INSTRUCTIONS TO FOLLOW:
Using the data beneath this instruction, retype only the lines from the one that contains "Task: Click the insert link icon" down to the one that contains "Viewport: 1020px width, 459px height.", both included, exactly as they appear.
-- PROVIDED DATA follows --
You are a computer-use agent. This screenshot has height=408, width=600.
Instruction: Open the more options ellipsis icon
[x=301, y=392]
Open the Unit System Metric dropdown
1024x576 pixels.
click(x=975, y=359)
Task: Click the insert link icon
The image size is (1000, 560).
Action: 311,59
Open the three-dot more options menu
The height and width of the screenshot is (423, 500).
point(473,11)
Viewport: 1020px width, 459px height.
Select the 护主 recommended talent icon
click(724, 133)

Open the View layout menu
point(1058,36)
-- PROVIDED DATA concluded --
-- PROVIDED DATA follows --
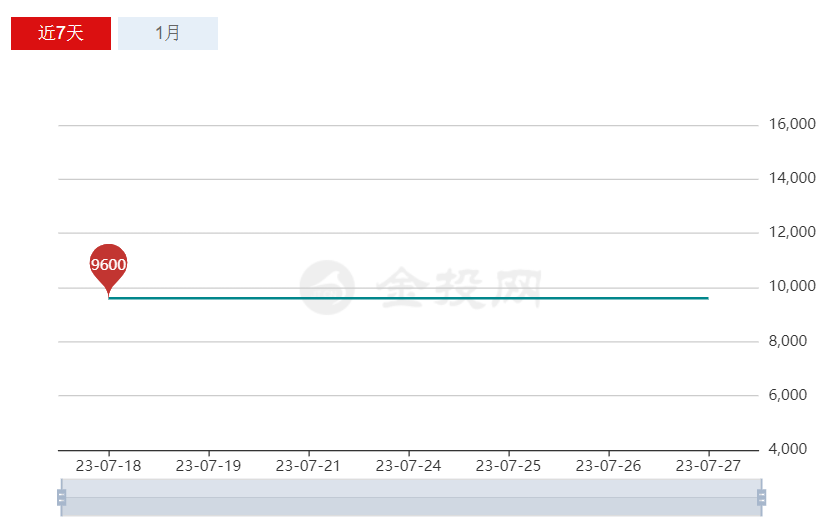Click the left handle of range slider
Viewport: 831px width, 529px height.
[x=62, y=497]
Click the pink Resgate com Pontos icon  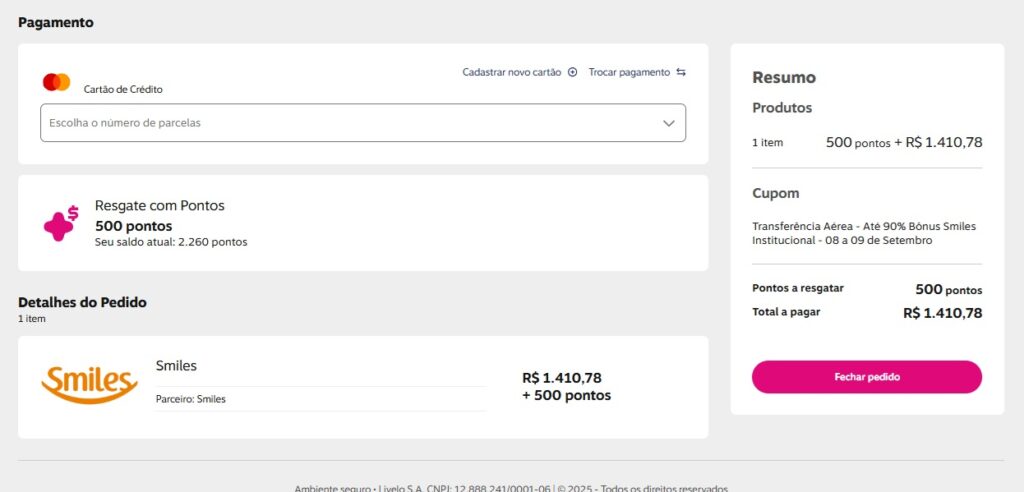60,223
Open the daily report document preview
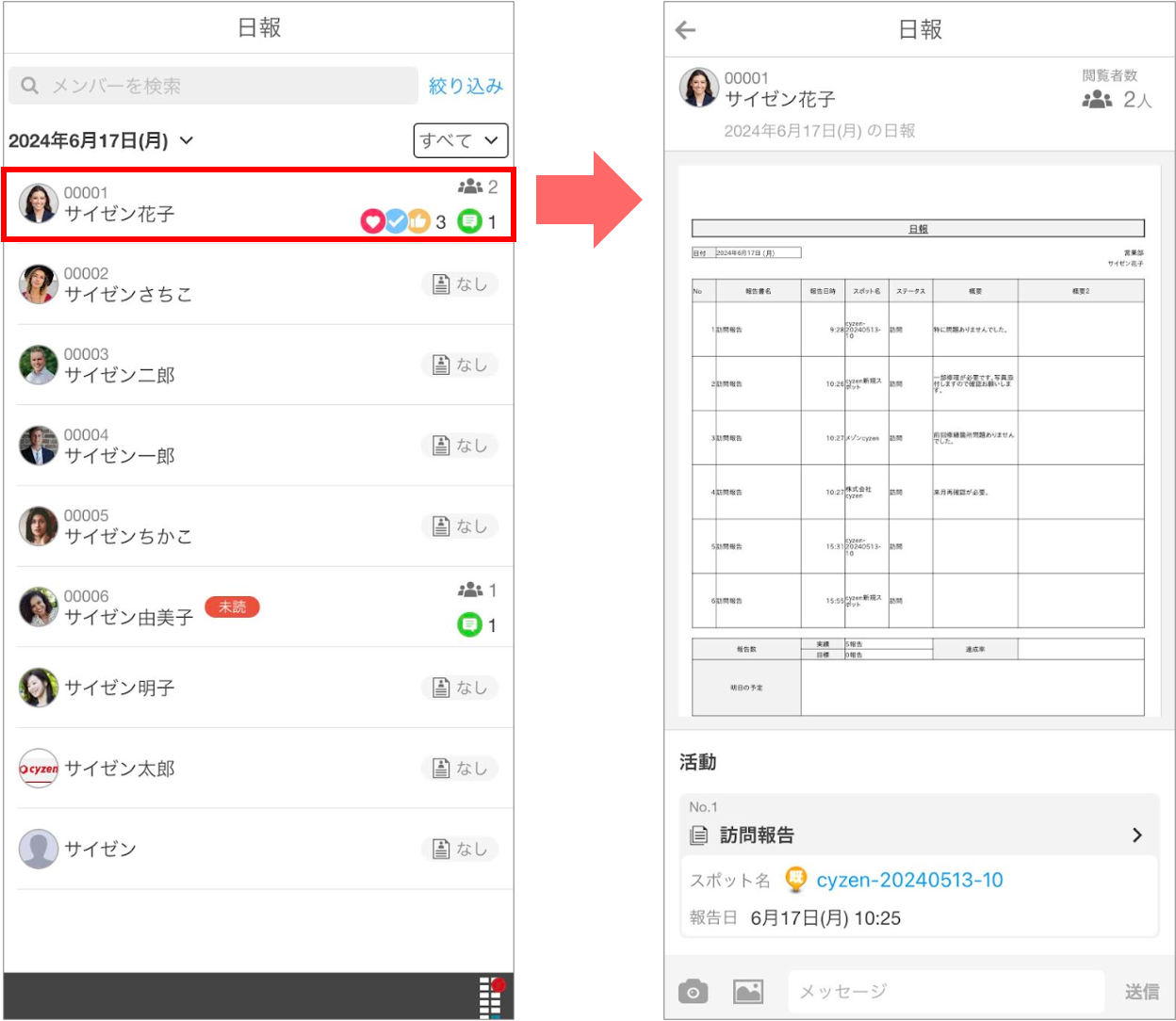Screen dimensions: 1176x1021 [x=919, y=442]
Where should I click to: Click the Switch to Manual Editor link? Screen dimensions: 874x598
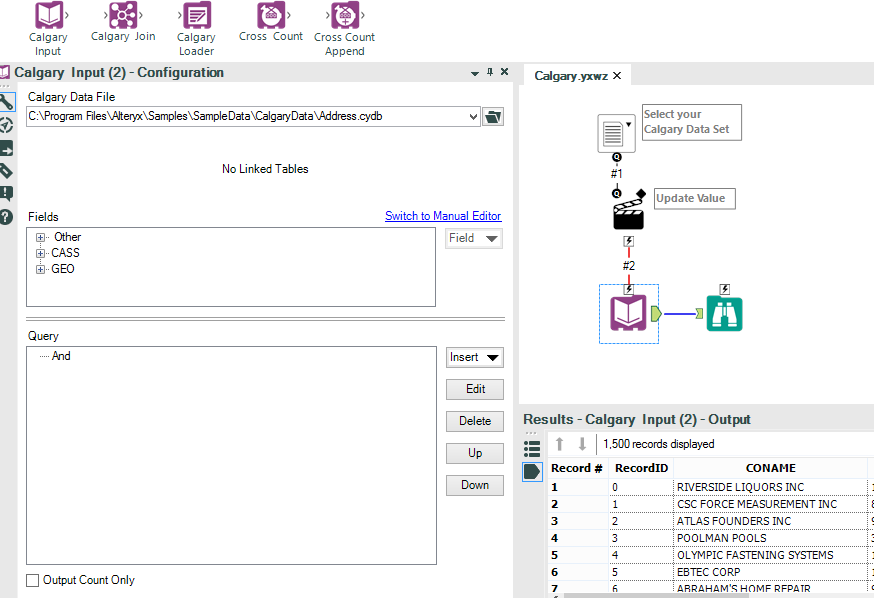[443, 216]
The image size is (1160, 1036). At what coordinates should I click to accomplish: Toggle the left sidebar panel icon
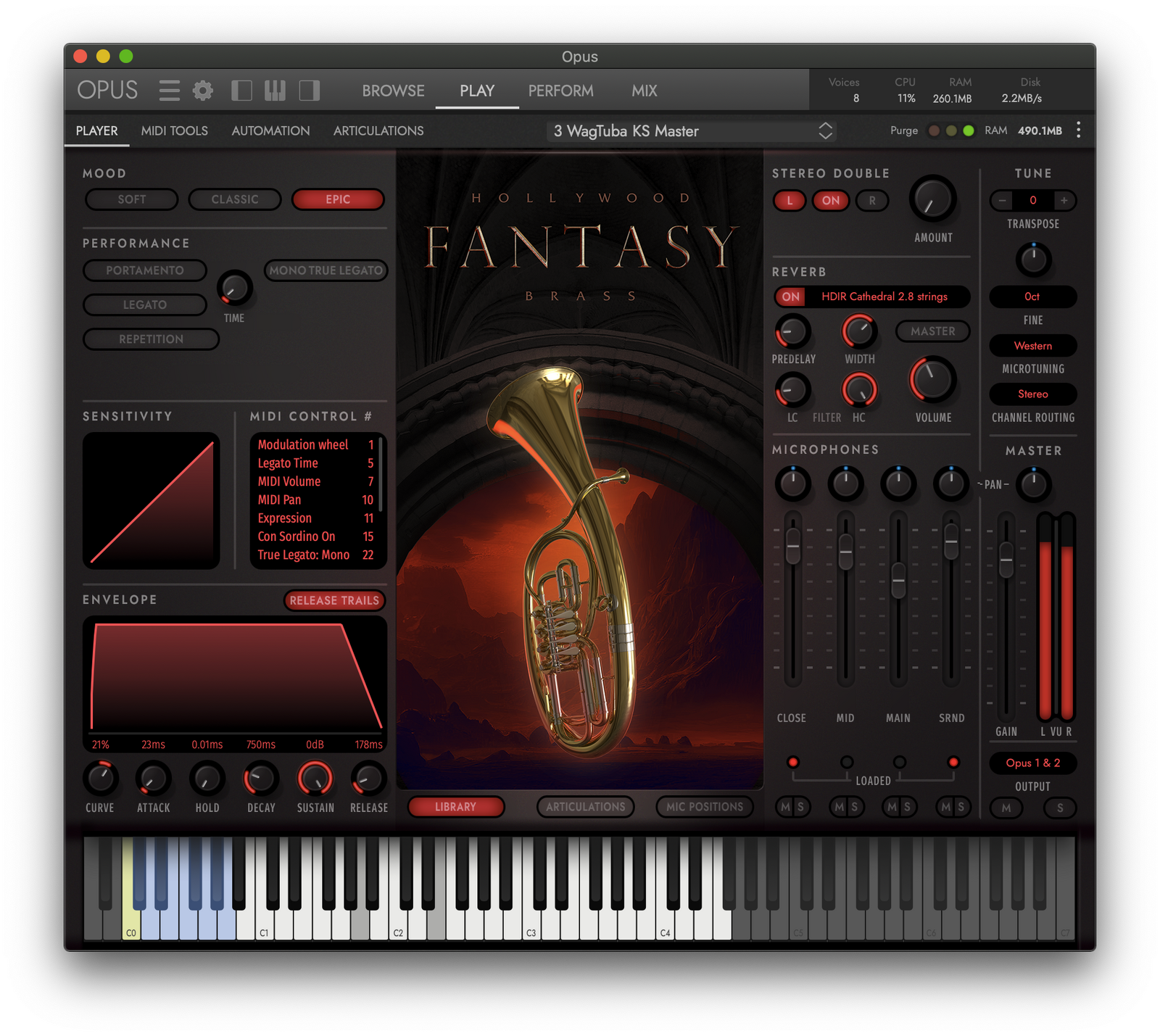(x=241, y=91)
-- PROVIDED DATA concluded --
-- PROVIDED DATA follows --
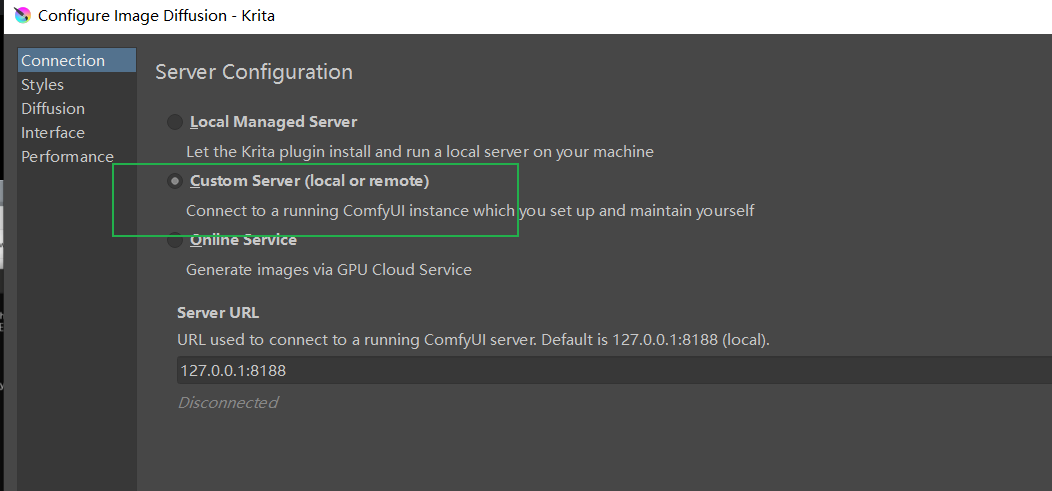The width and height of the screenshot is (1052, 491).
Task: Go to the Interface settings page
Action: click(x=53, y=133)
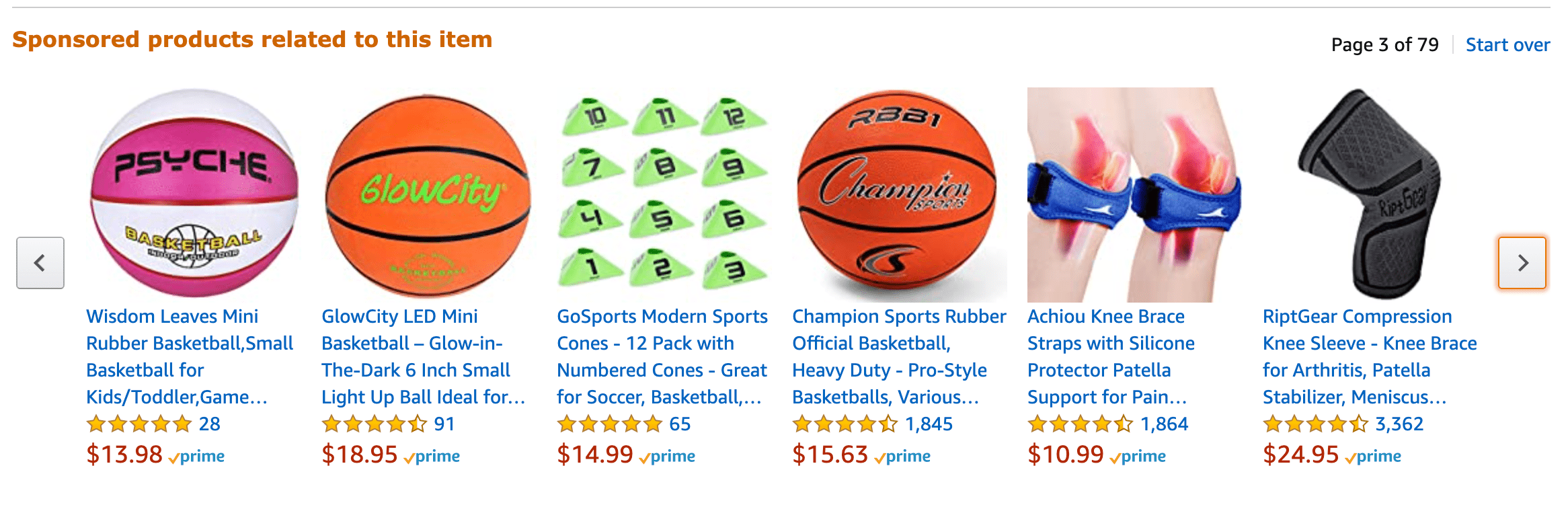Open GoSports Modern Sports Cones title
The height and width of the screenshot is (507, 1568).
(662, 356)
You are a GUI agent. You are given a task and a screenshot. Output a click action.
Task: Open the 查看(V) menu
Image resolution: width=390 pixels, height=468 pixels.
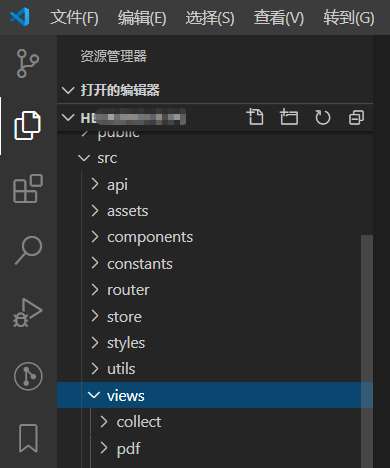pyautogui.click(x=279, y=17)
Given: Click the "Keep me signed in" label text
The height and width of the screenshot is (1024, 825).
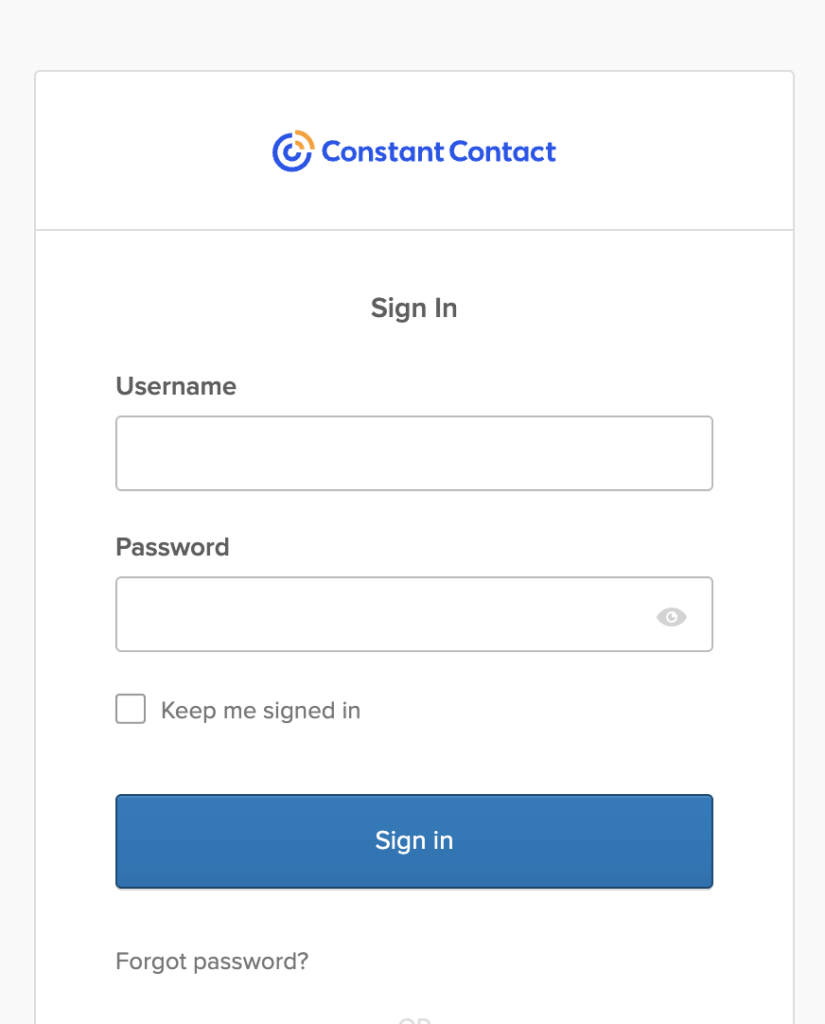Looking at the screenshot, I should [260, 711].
-- PROVIDED DATA concluded --
PROBLEM SOLUTION:
Task: Click the insert link icon
The image size is (1000, 560).
Action: 311,59
Open the three-dot more options menu
The height and width of the screenshot is (423, 500).
point(473,11)
Viewport: 1020px width, 459px height.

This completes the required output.